### Document section:
>> Begin
Combining Infrared Spectroscopy and Scanning Tunneling Microscopy

Graduate students working on the project (from left to right): Xiaoping Hong, Giang D. Nguyen, Ivan V. Pechenezhskiy

Authors:
Ivan V. Pechenezhskiy1,2, Xiaoping Hong1, Giang D. Nguyen1, Jeremy E. P. Dahl3, Robert M. K. Carlson3, Feng Wang1, and Michael F. Crommie1,2

Affiliation:
1Department of Physics, University of California at Berkeley, California, USA
2Materials Sciences Division, Lawrence Berkeley National Laboratory, California, USA
3Stanford Institute for Materials and Energy Science, Stanford University, California, USA

Scanning tunneling microscopy (STM) [1] is an outstanding tool for probing electronic structures and surface morphologies at the nanoscale. In a scanning tunneling microscope, a metallic tip moves above the surface in a raster-like manner and measures variations in the quantum mechanical tunneling current that exists in a nanometer-sized vacuum gap between the tip and the surface. These days STM is routinely used to explore metallic, semiconducting, and superconducting substrates, novel two-dimensional materials, as well as atomic and molecular adsorbates on these surfaces.
>> End
### Set exercise 1:
In the STM article, what does the metallic tip measure as it moves across the surface?
### Set exercise 2:
Print the passage of the STM article starting at "Scanning tunneling microscopy (STM)" and ending at "on these surfaces.".

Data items
>> Begin
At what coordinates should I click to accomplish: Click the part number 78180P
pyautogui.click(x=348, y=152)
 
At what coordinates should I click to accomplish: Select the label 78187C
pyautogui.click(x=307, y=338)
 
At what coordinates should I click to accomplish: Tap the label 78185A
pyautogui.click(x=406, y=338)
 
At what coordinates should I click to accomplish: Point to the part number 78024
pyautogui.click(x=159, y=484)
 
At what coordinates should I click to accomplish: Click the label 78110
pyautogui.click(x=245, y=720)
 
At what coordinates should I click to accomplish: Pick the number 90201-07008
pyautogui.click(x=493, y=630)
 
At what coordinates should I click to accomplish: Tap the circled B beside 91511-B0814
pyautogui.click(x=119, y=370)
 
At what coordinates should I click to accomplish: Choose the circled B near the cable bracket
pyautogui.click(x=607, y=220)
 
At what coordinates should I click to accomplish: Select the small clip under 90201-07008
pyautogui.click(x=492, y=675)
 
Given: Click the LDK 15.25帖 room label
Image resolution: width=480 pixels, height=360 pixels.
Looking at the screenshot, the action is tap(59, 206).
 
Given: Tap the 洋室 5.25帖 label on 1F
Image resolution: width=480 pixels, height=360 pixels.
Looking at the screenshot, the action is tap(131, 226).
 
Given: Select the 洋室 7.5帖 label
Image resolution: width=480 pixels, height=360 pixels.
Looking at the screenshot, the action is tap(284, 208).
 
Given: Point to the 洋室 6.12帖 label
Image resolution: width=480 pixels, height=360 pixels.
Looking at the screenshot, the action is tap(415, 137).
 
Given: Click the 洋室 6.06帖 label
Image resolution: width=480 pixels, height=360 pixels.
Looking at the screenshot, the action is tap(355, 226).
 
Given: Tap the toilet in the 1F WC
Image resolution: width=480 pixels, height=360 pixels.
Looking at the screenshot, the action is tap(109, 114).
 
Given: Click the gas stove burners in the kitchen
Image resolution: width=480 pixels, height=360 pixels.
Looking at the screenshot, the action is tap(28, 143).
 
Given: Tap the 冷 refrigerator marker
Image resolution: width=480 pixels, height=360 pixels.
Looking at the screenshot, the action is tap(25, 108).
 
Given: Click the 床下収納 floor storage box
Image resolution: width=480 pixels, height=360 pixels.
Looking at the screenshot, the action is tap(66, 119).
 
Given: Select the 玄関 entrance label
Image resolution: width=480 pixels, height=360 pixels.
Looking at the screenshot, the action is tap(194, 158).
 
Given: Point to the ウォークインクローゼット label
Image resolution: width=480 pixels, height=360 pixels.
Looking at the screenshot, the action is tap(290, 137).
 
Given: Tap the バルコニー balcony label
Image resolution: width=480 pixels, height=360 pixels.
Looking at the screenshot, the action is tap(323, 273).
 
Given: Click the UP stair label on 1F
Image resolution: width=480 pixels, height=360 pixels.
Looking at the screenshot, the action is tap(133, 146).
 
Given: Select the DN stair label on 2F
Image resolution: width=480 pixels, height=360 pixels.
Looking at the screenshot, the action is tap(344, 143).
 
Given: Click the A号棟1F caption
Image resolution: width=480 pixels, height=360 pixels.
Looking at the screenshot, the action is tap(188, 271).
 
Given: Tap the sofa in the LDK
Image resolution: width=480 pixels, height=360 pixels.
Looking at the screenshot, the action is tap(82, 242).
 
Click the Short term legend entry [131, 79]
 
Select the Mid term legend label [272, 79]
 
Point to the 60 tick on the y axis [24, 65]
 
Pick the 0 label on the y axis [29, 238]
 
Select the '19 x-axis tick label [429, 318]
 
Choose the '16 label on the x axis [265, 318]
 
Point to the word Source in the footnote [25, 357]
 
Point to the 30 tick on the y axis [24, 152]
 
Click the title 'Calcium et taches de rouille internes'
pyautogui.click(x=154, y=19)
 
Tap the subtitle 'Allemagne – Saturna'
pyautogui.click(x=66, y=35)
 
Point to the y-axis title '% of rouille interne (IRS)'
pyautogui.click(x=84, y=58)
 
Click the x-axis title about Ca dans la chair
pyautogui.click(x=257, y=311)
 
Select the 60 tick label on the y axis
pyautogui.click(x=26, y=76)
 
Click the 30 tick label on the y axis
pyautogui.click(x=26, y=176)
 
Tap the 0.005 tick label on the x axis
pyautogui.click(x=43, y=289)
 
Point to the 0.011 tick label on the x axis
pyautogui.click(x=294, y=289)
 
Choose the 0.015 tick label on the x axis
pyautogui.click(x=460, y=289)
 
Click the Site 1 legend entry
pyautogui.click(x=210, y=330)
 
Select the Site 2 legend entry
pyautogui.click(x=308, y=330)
>> End
### Complete answer 1:
It measures variations in the quantum mechanical tunneling current in the nanometer-sized vacuum gap between the tip and the surface.

### Complete answer 2:
Scanning tunneling microscopy (STM) [1] is an outstanding tool for probing electronic structures and surface morphologies at the nanoscale. In a scanning tunneling microscope, a metallic tip moves above the surface in a raster-like manner and measures variations in the quantum mechanical tunneling current that exists in a nanometer-sized vacuum gap between the tip and the surface. These days STM is routinely used to explore metallic, semiconducting, and superconducting substrates, novel two-dimensional materials, as well as atomic and molecular adsorbates on these surfaces.